Sanığın, 27.07.2006 günü saat 01.00 sıralarında, sahibi olduğu ve katılanın bar olarak işlettiği iş yerine giderek kira alacağı nedeniyle katılanla tartışmaya başladığı, tartışmanın hararetlenmesi üzerine, elindeki bira bardağını masaya vurup kırdığı, kırık cam bardağını katılanın yüzüne savurarak katılanı yüzünde kesiler oluşacak şekilde yaraladığı, Adli Tıp Kurumu Kütahya Şube Müdürlüğünce olay tarihinden 5 ay 11 gün sonra düzenlenen 08.01.2007 günlü raporda, katılanın sol zigomatik bölge üst kısımda 1,5 santimetre, sol yanakta 3,5 santimetre, sol zigomatik bölge alt kısımda 2,5 santimetre, sol kaş altında 1 santimetre uzunluğunda cilt seviyesine yakın, ilk bakışta dikkati çeker özellikte yara izleri gözlendiği, tarif edilen bu yara izlerinin şahsın yüzünde sabit iz niteliğinde olduğunun bildirildiği anlaşılan olayda; katılanın yüzündeki kesilerin TCK’nun 87/1-c maddesinde belirtilen şekilde yüzde sabit iz oluşturup oluşturmadığının özel ve teknik bilgiyi gerektiren bir konu olduğu, katılanın duruşmadaki beyanı ile veya hâkimlik mesleğinin gerektirdiği genel ve hukuki bilgi ile çözümlenmesinin mümkün olmadığı, böyle bir değerlendirmenin ancak bilimsel verilere dayanan ve istikrar kazanmış adli tıp uygulamaları doğrultusunda, olay tarihinden itibaren en az 6 ay geçtikten ve iyileşme sürecinin tamamlanmasından sonra yapılacak muayene sonucu düzenlenecek rapora göre yapılabileceği göz önüne alındığında, bu süre geçmeden alınan rapora dayanılarak katılandaki yaralanmaların yüzde sabit iz oluşturduğunun kabulü ile hüküm kurulmasında isabet bulunmamaktadır.
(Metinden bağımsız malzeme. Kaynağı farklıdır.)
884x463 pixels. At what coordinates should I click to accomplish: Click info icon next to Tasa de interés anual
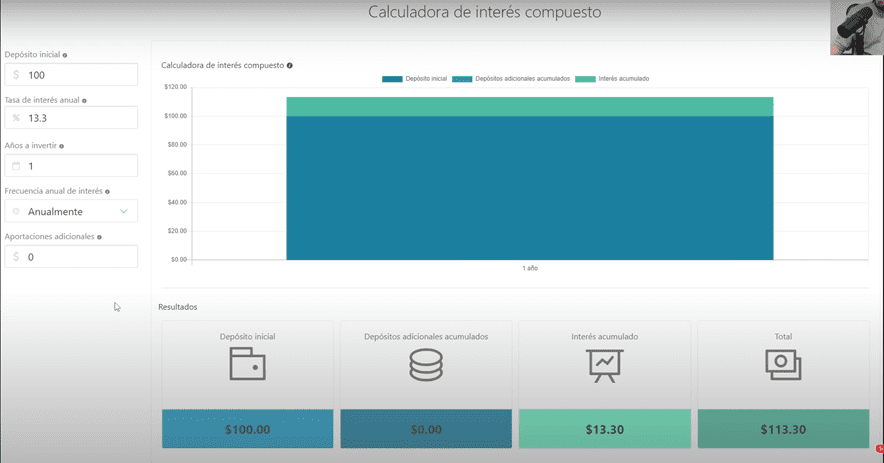(x=84, y=101)
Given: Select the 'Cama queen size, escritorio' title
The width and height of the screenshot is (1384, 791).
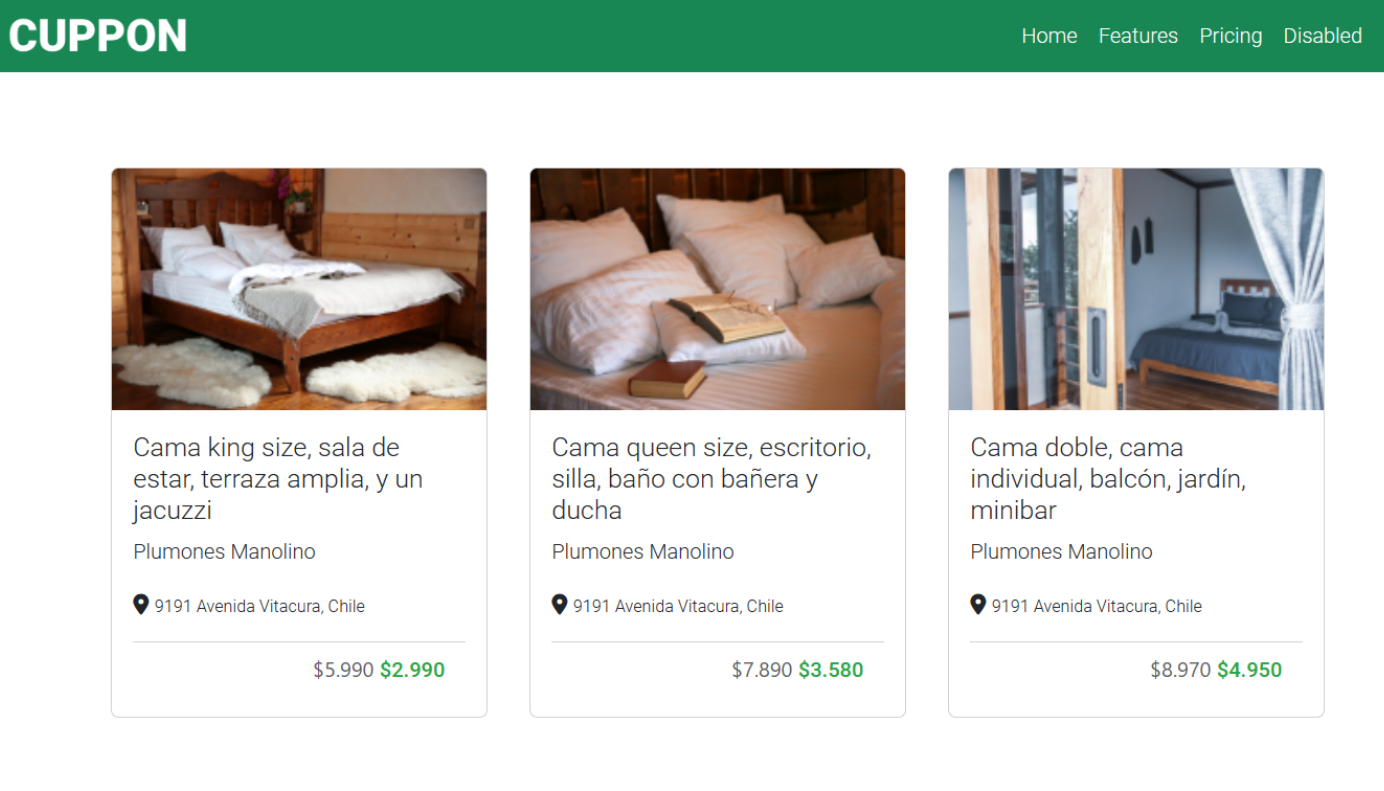Looking at the screenshot, I should tap(712, 479).
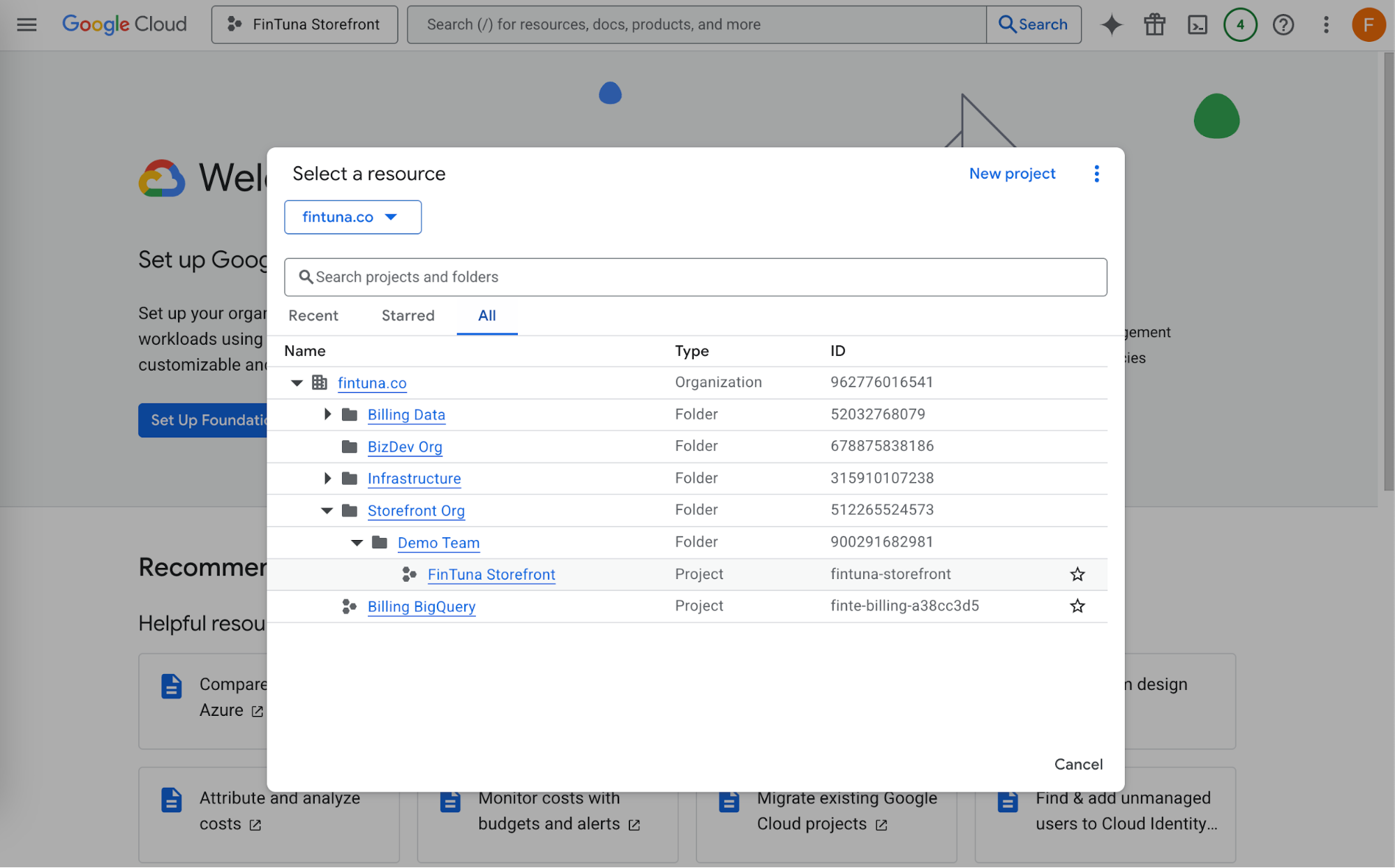Open the fintuna.co organization dropdown
The image size is (1395, 868).
352,217
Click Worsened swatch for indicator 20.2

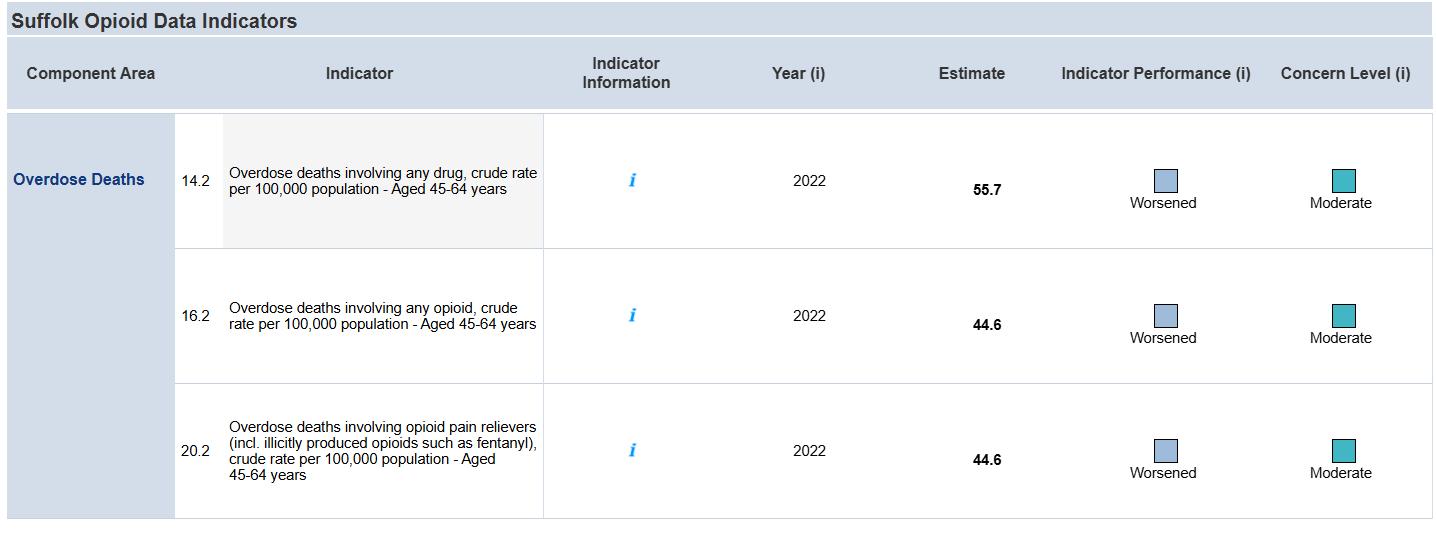(x=1165, y=451)
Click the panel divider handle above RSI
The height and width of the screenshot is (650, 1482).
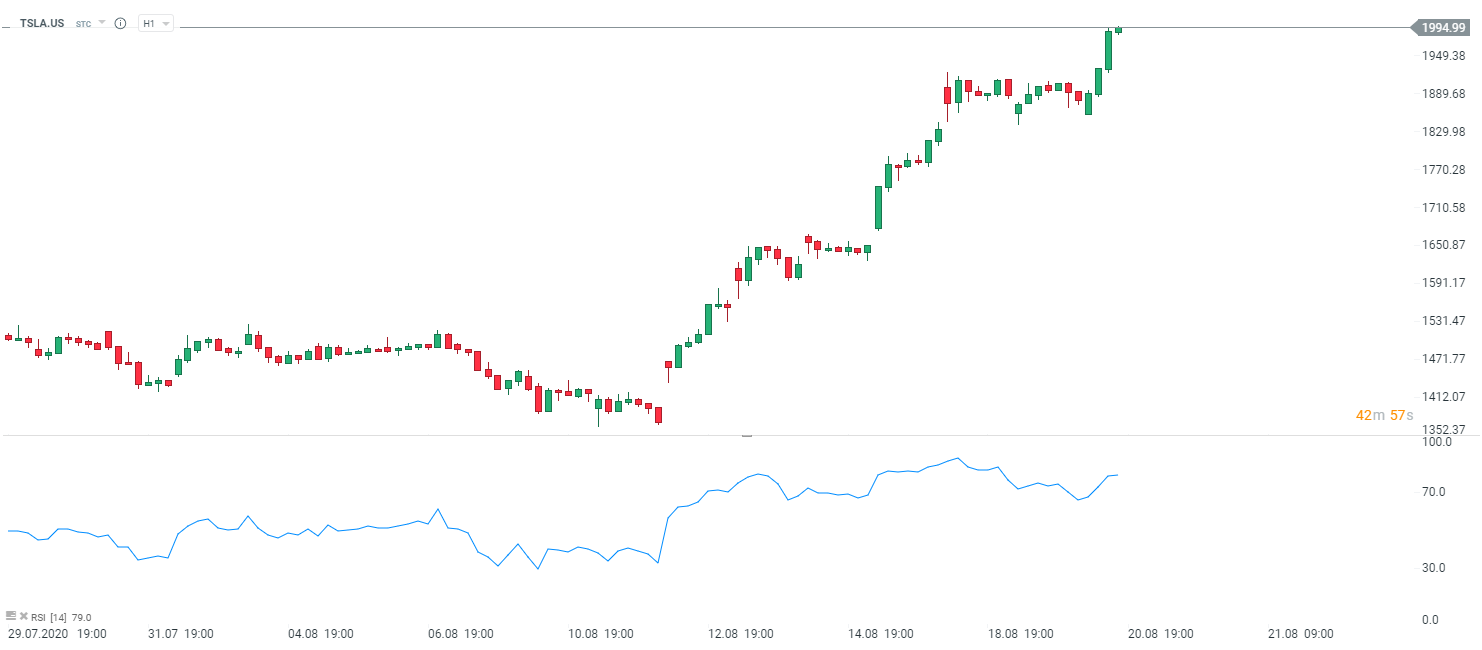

YARGITAY 3. CEZA DAİRESİ Esas: 2017/6677 Karar: 2018/207 Tarih: 16.01.2018

  • TCK 87. Madde

  • Neticesi Sebebiyle Ağırlaşmış Yaralama Suçu

Adli tıp kriterleri açısından kemik kırıklarının (çıkıkların) hayat fonksiyonlarına etkisinin hafif (1) ila ağır (6) derece şeklinde sınıflandırılması ve 5237 sayılı TCK’nin 87/3. maddesinde kemik kırığının hayat fonksiyonlarına etkisine göre cezanın en fazla 1/2 oranında artırılması öngörülmüş olması karşısında, katılanın adli raporunda vücudundaki kemik kırığının hayat fonksiyonlarına etkisinin orta (2.) derece olduğunun belirtildiği ve 3. maddesine göre orantılılık ilkesine uygun bir şekilde (1/4) oranında arttırım yapılması usul ve yasaya uygun olduğundan, tebliğnamenin bu yöndeki bozma görüşüne iştirak edilmemiştir.

Anayasa Mahkemesi’nin 24/11/2015 tarihli ve 29542 sayılı Resmi Gazete’de yayımlanarak yürürlüğe giren 08/10/2015 tarihli ve E.2014/140 - K.2015/85 sayılı kararı ile 5237 sayılı TCK’nin 53. maddesindeki bazı ibareler iptal edilmiş ise de, bu husus infaz aşamasında dikkate alınabileceğinden bozma nedeni yapılmamıştır.

Yapılan yargılamaya, toplanan ve karar yerinde açıklanan delillere, mahkemenin kovuşturma sonucunda oluşan inanç ve takdirine, gösterilen gerekçeye ve uygulamaya göre sanığın temyiz itirazlarının reddiyle hükmün ONANMASINA, 16/01/2018 gününde oybirliğiyle karar verildi.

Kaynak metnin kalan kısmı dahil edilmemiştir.